% ngram(1) | N-Gram Generator
NGRAM - An interface to the ngram library
ngram -h
THIS IS A WORK IN PROGRESS AND HAS BUGS.
- Fix bugs, there are some egregious ones.
- Turn into header only library with a driver.
- Enumerate use cases; such as finding dictionaries for compression (put together a pipeline and example that makes a good dictionary from command line tools including this one).
- Test cases.
- Fuzzing.
- This program does not work with UTF-8, only ANSI/8-bit character sets.
Project: ngram - Generate ngrams
Author: Richard James Howe
License: Public Domain
Email: howe.r.j.89@gmail.com
Website: <https://github.com/howerj/ngram>
Generate an n-gram list from an input. The program acts a Unix filter. The program is built around a library that can read from an arbitrary source (and print to one), allowing it to be embedded in other applications.
Input is taken from standard input and written to standard output, the program works on textual or binary data. Output is in the form of escaped strings. Non-zero is returned on error.
-h print this help message and exit successfully
-i ignore case by converting upper to lower case
-b run built in self tests
-t tree print instead of on n-gram per line
-v increase verbosity
-d string use a list of delimiters, binary values are in hex, '\xHH'
-s char set the output separator for printing results
-w use white space as a set of delimiters
-W use any character that is not alphanumeric as a delimiter
-l # minimum n-gram count to print, maximum if -H not used
-H # maximum n-gram count to generate
-n # instead of using a delimiter, read # in bytes at a time
This program returns zero on success and non-zero on failure.

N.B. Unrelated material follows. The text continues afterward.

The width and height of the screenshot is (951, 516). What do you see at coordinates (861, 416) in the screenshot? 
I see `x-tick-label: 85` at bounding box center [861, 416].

Placed in the public domain, effectively, with the Unlicense, do what thou wilt.
Build requirements are a C compiler and Make. To build:
make
To run the tests:
make test
For a full list of command line options, run "./ngram -h" (On Unixen) or "ngram.exe -h" on Windows.
To save n-grams to a file:
./ngram < file.ext > file.ngrams
By default n-grams of length 1 are constructed with their counts prefixed, and elements are split into single characters. This produces a frequency count of all the symbols that occur in the input text. Ranges of n-grams can be printed by specifying them with the "-l" and "-H" command. Instead of splitting the input character by character it is possible to split it on a set of delimiters (one of the built in sets, like white-space specified by "-w", or with a custom set, specified with the "-d" options, which excepts a set of characters to delimit the n-grams on).
To print out all n-grams of length 2:
./ngram -l 2 < file.ext > file.ngrams
Or
./ngram -l 2 -H 2 < file.ext > file.ngrams
To print out all n-grams of length 2-4:
./ngram -l 2 -H 4 < file.ext > file.ngrams
To split on white-space instead of character by character:
./ngram -l 3 -w < file.ext > file.ngrams
Alternatively:
./ngrams -l 3 -d " \x09\n\r\v" < file.ext > file.ngrams
Output can be given the form of a tree as well with the "-t" option.
This tool does not handle ignoring a set of characters when constructing its n-grams. Instead of adding these features to this tool the program tr can be used to delete characters (ignoring them).